Vino a flor de piel
El culto al vino en ocasiones nos deja perplejos, algunas personas lo entienden como una forma de vida y así lo aplican.
El caso de Daniel Sobolevskiy es cuanto menos, curioso.
El personaje en cuestión lo resume claramente: “Tal vez es un poco loco, pero yo soy un amante del vino”, por esta razón se hizo tatuar en un brazo la etiqueta de una botella de Château Petrus. Así luce con orgullo en su brazo izquierdo el símbolo de una de las marcas más poderosas y exclusivas del mercado del vino.
El tatuaje se realizó a lo largo de varias semanas y dio como resultado lo que podemos ver en la imagen, una copia perfecta de la etiqueta de este conocido vino proveniente de Pomerol.

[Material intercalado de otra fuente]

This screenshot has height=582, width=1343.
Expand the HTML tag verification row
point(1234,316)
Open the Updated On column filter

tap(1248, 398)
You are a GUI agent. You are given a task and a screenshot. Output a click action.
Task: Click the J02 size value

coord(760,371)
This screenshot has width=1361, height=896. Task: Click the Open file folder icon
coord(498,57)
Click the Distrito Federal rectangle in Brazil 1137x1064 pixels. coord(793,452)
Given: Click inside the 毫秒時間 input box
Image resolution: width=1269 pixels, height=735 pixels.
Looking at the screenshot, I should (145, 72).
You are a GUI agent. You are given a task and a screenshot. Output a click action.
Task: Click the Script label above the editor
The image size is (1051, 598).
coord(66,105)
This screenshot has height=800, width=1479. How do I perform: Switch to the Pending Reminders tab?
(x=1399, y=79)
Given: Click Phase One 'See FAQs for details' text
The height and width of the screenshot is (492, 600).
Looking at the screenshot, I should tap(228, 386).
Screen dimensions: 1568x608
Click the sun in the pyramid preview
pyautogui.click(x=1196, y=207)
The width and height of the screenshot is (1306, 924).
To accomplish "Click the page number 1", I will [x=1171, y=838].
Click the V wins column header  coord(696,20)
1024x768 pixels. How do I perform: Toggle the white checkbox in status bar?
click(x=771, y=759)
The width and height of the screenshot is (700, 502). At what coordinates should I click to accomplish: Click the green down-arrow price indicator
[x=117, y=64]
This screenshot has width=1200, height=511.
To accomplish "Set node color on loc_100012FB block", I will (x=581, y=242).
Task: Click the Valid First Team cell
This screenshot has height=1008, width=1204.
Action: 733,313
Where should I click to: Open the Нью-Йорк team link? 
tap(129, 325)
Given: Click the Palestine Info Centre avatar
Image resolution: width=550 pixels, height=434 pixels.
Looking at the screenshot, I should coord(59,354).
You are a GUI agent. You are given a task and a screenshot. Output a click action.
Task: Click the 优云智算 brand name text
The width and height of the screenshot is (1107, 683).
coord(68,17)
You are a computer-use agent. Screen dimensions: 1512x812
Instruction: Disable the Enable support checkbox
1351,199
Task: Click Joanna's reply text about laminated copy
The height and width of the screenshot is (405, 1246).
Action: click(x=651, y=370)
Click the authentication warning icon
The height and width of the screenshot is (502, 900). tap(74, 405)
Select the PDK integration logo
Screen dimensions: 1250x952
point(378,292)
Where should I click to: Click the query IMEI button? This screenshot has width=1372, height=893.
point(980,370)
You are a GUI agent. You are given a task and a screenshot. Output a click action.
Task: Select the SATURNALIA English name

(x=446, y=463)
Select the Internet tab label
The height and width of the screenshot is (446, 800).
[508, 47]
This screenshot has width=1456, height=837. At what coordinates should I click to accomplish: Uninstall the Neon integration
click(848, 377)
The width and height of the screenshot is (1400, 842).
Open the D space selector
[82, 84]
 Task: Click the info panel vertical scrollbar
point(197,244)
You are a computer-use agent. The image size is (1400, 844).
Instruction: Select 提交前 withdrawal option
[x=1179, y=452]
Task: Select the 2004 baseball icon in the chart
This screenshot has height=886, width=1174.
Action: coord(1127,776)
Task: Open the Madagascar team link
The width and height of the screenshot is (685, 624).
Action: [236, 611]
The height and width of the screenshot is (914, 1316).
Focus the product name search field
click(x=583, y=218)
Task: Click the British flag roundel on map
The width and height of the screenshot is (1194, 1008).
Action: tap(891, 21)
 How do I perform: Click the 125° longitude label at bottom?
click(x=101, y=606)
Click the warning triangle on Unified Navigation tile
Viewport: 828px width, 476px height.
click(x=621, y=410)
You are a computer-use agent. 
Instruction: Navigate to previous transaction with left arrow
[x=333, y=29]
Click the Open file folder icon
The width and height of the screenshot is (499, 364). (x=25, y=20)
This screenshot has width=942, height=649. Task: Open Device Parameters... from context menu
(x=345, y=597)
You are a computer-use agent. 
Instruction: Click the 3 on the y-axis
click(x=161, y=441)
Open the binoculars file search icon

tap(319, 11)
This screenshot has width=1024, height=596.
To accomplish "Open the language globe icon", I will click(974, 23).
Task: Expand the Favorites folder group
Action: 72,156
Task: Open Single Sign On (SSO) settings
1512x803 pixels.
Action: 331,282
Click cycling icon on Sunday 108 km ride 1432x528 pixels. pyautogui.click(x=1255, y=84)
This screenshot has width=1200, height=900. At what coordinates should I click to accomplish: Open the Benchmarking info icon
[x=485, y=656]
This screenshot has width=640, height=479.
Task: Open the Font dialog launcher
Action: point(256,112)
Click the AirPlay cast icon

Pero si hay algo más curioso aún es que, aunque Daniel se considere seguidor de este vino, no lo tiene como su preferido. En realidad prefiere otras marcas, como el Château Lafite Rothschild, pero comentó en una entrevista que la elección de la etiqueta fue más por razones estéticas que por razones relacionadas con la enología.
Sin duda un perfil distinto de consumidor de vino, que lleva su gusto a flor de piel.